━━━━━ Material provided ━━━━━
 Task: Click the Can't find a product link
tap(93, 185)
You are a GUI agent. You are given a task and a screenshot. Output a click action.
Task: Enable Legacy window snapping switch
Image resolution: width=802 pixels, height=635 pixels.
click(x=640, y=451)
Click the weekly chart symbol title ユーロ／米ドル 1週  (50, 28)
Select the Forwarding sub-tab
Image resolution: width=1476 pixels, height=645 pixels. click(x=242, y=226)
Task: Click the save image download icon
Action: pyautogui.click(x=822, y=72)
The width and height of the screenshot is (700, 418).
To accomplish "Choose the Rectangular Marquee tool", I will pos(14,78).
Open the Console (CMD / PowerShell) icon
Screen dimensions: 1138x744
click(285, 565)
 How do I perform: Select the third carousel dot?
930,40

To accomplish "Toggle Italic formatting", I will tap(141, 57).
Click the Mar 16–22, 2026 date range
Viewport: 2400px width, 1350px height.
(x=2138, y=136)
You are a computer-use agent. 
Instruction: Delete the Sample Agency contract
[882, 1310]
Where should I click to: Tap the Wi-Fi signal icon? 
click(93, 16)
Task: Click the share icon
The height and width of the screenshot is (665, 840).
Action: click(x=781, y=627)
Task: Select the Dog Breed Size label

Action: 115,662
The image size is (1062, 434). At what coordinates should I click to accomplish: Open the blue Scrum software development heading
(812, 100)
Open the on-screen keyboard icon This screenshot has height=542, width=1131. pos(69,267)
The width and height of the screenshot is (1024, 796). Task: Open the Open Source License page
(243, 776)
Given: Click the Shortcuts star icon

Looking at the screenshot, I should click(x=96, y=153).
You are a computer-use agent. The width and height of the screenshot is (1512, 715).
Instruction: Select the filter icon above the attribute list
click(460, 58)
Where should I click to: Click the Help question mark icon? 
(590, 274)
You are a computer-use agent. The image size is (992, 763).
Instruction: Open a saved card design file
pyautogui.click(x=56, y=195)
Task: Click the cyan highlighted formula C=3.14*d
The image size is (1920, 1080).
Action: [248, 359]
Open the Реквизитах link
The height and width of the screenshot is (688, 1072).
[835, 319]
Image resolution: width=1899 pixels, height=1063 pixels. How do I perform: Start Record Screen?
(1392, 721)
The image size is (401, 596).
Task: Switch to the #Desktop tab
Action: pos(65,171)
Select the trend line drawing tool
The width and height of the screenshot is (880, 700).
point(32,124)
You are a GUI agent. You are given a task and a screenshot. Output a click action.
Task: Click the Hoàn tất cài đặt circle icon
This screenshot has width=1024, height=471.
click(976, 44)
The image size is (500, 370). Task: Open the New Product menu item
━━━━━
Exercise instructions:
Every line above from the line with "How do I perform: Select" to the line with "Open the on-screen" is wanted, ends included; write them out exactly and add no other line.

Answer below:
 How do I perform: Select the third carousel dot?
930,40

To accomplish "Toggle Italic formatting", I will tap(141, 57).
Click the Mar 16–22, 2026 date range
Viewport: 2400px width, 1350px height.
(x=2138, y=136)
You are a computer-use agent. 
Instruction: Delete the Sample Agency contract
[882, 1310]
Where should I click to: Tap the Wi-Fi signal icon? 
click(93, 16)
Task: Click the share icon
The height and width of the screenshot is (665, 840).
Action: click(x=781, y=627)
Task: Select the Dog Breed Size label

Action: 115,662
The image size is (1062, 434). At what coordinates should I click to accomplish: Open the blue Scrum software development heading
(812, 100)
Open the on-screen keyboard icon This screenshot has height=542, width=1131. pos(69,267)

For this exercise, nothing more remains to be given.